■ EXERCISE: Please reproduce the whole listing without altering anything.

■ INFORMATION GIVEN:
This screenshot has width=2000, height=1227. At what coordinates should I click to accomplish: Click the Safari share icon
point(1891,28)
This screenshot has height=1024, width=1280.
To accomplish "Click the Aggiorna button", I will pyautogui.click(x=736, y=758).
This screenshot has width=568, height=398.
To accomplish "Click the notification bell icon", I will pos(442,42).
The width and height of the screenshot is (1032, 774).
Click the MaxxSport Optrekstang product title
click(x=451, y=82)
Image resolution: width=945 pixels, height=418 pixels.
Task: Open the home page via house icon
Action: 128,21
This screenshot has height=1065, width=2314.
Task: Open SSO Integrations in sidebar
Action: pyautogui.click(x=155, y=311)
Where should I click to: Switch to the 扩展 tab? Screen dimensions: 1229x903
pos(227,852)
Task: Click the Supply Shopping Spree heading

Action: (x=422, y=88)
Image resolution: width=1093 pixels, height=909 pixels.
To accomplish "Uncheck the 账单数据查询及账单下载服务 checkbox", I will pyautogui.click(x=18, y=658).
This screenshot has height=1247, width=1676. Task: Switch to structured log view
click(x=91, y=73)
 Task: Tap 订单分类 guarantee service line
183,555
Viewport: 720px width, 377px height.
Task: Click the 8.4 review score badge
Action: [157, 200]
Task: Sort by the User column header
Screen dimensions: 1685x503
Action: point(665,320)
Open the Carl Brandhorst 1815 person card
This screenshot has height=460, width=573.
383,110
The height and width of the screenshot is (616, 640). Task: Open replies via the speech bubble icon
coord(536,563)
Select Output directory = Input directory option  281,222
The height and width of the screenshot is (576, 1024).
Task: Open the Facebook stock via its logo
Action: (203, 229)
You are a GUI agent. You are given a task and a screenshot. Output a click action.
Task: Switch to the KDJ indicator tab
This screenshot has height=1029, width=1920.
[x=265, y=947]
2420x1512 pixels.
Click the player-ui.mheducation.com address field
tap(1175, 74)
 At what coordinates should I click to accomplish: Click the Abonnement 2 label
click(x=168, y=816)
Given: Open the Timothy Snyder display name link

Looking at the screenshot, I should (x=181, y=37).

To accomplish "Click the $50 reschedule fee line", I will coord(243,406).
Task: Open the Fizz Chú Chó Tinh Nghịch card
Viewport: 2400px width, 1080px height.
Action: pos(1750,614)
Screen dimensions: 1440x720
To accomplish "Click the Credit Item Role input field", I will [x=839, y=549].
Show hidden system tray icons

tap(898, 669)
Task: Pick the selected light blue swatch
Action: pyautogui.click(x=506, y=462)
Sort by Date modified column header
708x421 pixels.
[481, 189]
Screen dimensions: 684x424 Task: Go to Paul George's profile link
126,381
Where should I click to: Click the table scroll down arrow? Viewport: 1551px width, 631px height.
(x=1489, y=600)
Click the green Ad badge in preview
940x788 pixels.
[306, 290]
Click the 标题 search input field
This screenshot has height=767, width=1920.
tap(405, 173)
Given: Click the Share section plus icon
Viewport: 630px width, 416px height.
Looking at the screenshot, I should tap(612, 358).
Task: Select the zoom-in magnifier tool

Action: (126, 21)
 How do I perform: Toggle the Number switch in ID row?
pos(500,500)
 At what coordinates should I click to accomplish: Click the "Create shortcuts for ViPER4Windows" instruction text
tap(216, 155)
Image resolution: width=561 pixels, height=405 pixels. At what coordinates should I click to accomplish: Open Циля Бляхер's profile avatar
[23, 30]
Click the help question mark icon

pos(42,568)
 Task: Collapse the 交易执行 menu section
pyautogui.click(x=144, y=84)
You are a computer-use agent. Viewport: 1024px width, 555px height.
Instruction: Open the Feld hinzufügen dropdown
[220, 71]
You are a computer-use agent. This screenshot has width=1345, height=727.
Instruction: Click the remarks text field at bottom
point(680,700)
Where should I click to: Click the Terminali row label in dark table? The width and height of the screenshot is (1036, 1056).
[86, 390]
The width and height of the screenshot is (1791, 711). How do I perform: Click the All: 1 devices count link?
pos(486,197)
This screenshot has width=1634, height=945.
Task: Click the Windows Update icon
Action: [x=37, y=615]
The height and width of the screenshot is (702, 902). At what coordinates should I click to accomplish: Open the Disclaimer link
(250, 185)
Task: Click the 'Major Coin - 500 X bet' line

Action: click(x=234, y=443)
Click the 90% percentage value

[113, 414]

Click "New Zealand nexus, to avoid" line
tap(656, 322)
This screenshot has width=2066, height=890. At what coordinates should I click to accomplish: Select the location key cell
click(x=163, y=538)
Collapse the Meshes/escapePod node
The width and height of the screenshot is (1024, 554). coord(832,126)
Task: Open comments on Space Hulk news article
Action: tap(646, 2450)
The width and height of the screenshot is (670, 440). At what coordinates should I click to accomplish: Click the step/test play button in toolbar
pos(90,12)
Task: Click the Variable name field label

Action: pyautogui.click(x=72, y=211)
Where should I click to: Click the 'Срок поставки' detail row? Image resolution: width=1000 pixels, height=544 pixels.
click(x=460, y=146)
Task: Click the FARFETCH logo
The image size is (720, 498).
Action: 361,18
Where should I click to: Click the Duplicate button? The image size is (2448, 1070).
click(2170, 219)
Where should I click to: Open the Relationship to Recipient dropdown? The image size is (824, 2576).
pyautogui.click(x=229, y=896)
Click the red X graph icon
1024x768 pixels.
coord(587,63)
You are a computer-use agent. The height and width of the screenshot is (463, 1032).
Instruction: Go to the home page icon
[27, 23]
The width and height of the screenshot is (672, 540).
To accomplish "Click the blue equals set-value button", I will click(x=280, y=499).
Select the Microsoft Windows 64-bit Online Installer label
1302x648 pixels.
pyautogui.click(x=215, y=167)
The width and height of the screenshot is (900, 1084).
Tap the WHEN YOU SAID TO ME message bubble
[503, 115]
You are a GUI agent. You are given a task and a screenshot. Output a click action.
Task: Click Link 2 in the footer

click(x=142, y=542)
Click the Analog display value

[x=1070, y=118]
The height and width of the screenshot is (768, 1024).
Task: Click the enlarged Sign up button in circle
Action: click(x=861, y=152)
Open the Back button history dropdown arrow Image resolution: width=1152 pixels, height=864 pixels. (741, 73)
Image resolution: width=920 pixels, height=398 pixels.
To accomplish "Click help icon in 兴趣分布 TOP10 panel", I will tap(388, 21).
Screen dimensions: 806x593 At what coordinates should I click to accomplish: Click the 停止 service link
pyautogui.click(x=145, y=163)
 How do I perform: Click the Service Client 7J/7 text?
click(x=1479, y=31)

■ RESULT OF THE TASK:
This screenshot has width=2000, height=1227. At what coordinates should I click to accomplish: Click the Safari share icon
point(1891,28)
This screenshot has height=1024, width=1280.
To accomplish "Click the Aggiorna button", I will pyautogui.click(x=736, y=758).
This screenshot has width=568, height=398.
To accomplish "Click the notification bell icon", I will pos(442,42).
The width and height of the screenshot is (1032, 774).
Click the MaxxSport Optrekstang product title
click(x=451, y=82)
Image resolution: width=945 pixels, height=418 pixels.
Task: Open the home page via house icon
Action: 128,21
This screenshot has height=1065, width=2314.
Task: Open SSO Integrations in sidebar
Action: pyautogui.click(x=155, y=311)
Where should I click to: Switch to the 扩展 tab? Screen dimensions: 1229x903
pos(227,852)
Task: Click the Supply Shopping Spree heading

Action: (x=422, y=88)
Image resolution: width=1093 pixels, height=909 pixels.
To accomplish "Uncheck the 账单数据查询及账单下载服务 checkbox", I will pyautogui.click(x=18, y=658).
This screenshot has height=1247, width=1676. Task: Switch to structured log view
click(x=91, y=73)
 Task: Tap 订单分类 guarantee service line
183,555
Viewport: 720px width, 377px height.
Task: Click the 8.4 review score badge
Action: [157, 200]
Task: Sort by the User column header
Screen dimensions: 1685x503
Action: point(665,320)
Open the Carl Brandhorst 1815 person card
This screenshot has height=460, width=573.
383,110
The height and width of the screenshot is (616, 640). Task: Open replies via the speech bubble icon
coord(536,563)
Select Output directory = Input directory option  281,222
The height and width of the screenshot is (576, 1024).
Task: Open the Facebook stock via its logo
Action: (203, 229)
You are a GUI agent. You are given a task and a screenshot. Output a click action.
Task: Switch to the KDJ indicator tab
This screenshot has height=1029, width=1920.
[x=265, y=947]
2420x1512 pixels.
Click the player-ui.mheducation.com address field
tap(1175, 74)
 At what coordinates should I click to accomplish: Click the Abonnement 2 label
click(x=168, y=816)
Given: Open the Timothy Snyder display name link

Looking at the screenshot, I should (x=181, y=37).

To accomplish "Click the $50 reschedule fee line", I will coord(243,406).
Task: Open the Fizz Chú Chó Tinh Nghịch card
Viewport: 2400px width, 1080px height.
Action: pos(1750,614)
Screen dimensions: 1440x720
To accomplish "Click the Credit Item Role input field", I will [x=839, y=549].
Show hidden system tray icons

tap(898, 669)
Task: Pick the selected light blue swatch
Action: pyautogui.click(x=506, y=462)
Sort by Date modified column header
708x421 pixels.
[481, 189]
Screen dimensions: 684x424 Task: Go to Paul George's profile link
126,381
Where should I click to: Click the table scroll down arrow? Viewport: 1551px width, 631px height.
(x=1489, y=600)
Click the green Ad badge in preview
940x788 pixels.
[306, 290]
Click the 标题 search input field
This screenshot has height=767, width=1920.
tap(405, 173)
Given: Click the Share section plus icon
Viewport: 630px width, 416px height.
Looking at the screenshot, I should tap(612, 358).
Task: Select the zoom-in magnifier tool

Action: (126, 21)
 How do I perform: Toggle the Number switch in ID row?
pos(500,500)
 At what coordinates should I click to accomplish: Click the "Create shortcuts for ViPER4Windows" instruction text
tap(216, 155)
Image resolution: width=561 pixels, height=405 pixels. At what coordinates should I click to accomplish: Open Циля Бляхер's profile avatar
[23, 30]
Click the help question mark icon

pos(42,568)
 Task: Collapse the 交易执行 menu section
pyautogui.click(x=144, y=84)
You are a computer-use agent. Viewport: 1024px width, 555px height.
Instruction: Open the Feld hinzufügen dropdown
[220, 71]
You are a computer-use agent. This screenshot has width=1345, height=727.
Instruction: Click the remarks text field at bottom
point(680,700)
Where should I click to: Click the Terminali row label in dark table? The width and height of the screenshot is (1036, 1056).
[86, 390]
The width and height of the screenshot is (1791, 711). How do I perform: Click the All: 1 devices count link?
pos(486,197)
This screenshot has width=1634, height=945.
Task: Click the Windows Update icon
Action: [x=37, y=615]
The height and width of the screenshot is (702, 902). At what coordinates should I click to accomplish: Open the Disclaimer link
(250, 185)
Task: Click the 'Major Coin - 500 X bet' line

Action: click(x=234, y=443)
Click the 90% percentage value

[113, 414]

Click "New Zealand nexus, to avoid" line
tap(656, 322)
This screenshot has width=2066, height=890. At what coordinates should I click to accomplish: Select the location key cell
click(x=163, y=538)
Collapse the Meshes/escapePod node
The width and height of the screenshot is (1024, 554). coord(832,126)
Task: Open comments on Space Hulk news article
Action: tap(646, 2450)
The width and height of the screenshot is (670, 440). At what coordinates should I click to accomplish: Click the step/test play button in toolbar
pos(90,12)
Task: Click the Variable name field label

Action: pyautogui.click(x=72, y=211)
Where should I click to: Click the 'Срок поставки' detail row? Image resolution: width=1000 pixels, height=544 pixels.
click(x=460, y=146)
Task: Click the FARFETCH logo
The image size is (720, 498).
Action: 361,18
Where should I click to: Click the Duplicate button? The image size is (2448, 1070).
click(2170, 219)
Where should I click to: Open the Relationship to Recipient dropdown? The image size is (824, 2576).
pyautogui.click(x=229, y=896)
Click the red X graph icon
1024x768 pixels.
coord(587,63)
You are a computer-use agent. The height and width of the screenshot is (463, 1032).
Instruction: Go to the home page icon
[27, 23]
The width and height of the screenshot is (672, 540).
To accomplish "Click the blue equals set-value button", I will click(x=280, y=499).
Select the Microsoft Windows 64-bit Online Installer label
1302x648 pixels.
pyautogui.click(x=215, y=167)
The width and height of the screenshot is (900, 1084).
Tap the WHEN YOU SAID TO ME message bubble
[503, 115]
You are a GUI agent. You are given a task and a screenshot. Output a click action.
Task: Click Link 2 in the footer

click(x=142, y=542)
Click the Analog display value

[x=1070, y=118]
The height and width of the screenshot is (768, 1024).
Task: Click the enlarged Sign up button in circle
Action: click(x=861, y=152)
Open the Back button history dropdown arrow Image resolution: width=1152 pixels, height=864 pixels. (741, 73)
Image resolution: width=920 pixels, height=398 pixels.
To accomplish "Click help icon in 兴趣分布 TOP10 panel", I will tap(388, 21).
Screen dimensions: 806x593 At what coordinates should I click to accomplish: Click the 停止 service link
pyautogui.click(x=145, y=163)
 How do I perform: Click the Service Client 7J/7 text?
click(x=1479, y=31)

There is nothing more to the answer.